Khans tocht naar de hedendaagse dans bestond aanvankelijk uit een deconstructie van de dans waarin hij werd opgeleid, zoals het creatieproces van zijn eerste solo ‘Loose in Flight’ duidelijk maakt: ‘De solo heette eerst ‘Loose’, waaraan ik drie jaar gewerkt heb. Ik wilde heel impulsief werken, muziek opzetten en luisteren, reageren en improviseren. Door zo’n directheid wilde ik mezelf ook bevrijden van het strikte lichaamsbeeld van Kathak. Dat is heel precies beregeld: er passen precies vier vingers tussen de armen, vier tussen kin en borstkas, acht tussen de voeten. Bovendien is ook de positie van de vingers onderling bepaald, de focus van de blik en zo meer. Daar wilde ik vanaf. In het stuk sla ik voortdurend op mijn bovenarm om de pose te verstoren en nieuwe figuren te ontwikkelen.’

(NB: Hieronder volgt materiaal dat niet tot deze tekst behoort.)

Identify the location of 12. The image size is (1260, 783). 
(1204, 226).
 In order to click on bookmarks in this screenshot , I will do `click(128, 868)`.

In Brussel werkte Khan aan de solo ‘Fix’, die eveneens vertrekt vanuit beperkingen, maar er veel meer op gericht is een eigen hedendaagse danstaal te ontwikkelen. De voortdurende begrenzing stimuleert ook het choreografische proces, zodat de evidentie van solodans enigszins doorkruist wordt. ‘Ik maakte ‘Fix’ omdat ik eerst materiaal moest ontwikkelen als basis voor een groepsonderzoek,’ vertelt Khan. ‘Ik zette een ruimtelijke constructie op door zestien snaren rondom de bühne te spannen. Precies hoe beperkingen een choreografie kunnen leiden wilde ik onderzoeken. Al dansend neem ik het ene denkbeeldige touw na het andere weg, tot er uiteindelijk slechts één overblijft, dat herinnert me tot het einde aan de gelimiteerde ruimte.’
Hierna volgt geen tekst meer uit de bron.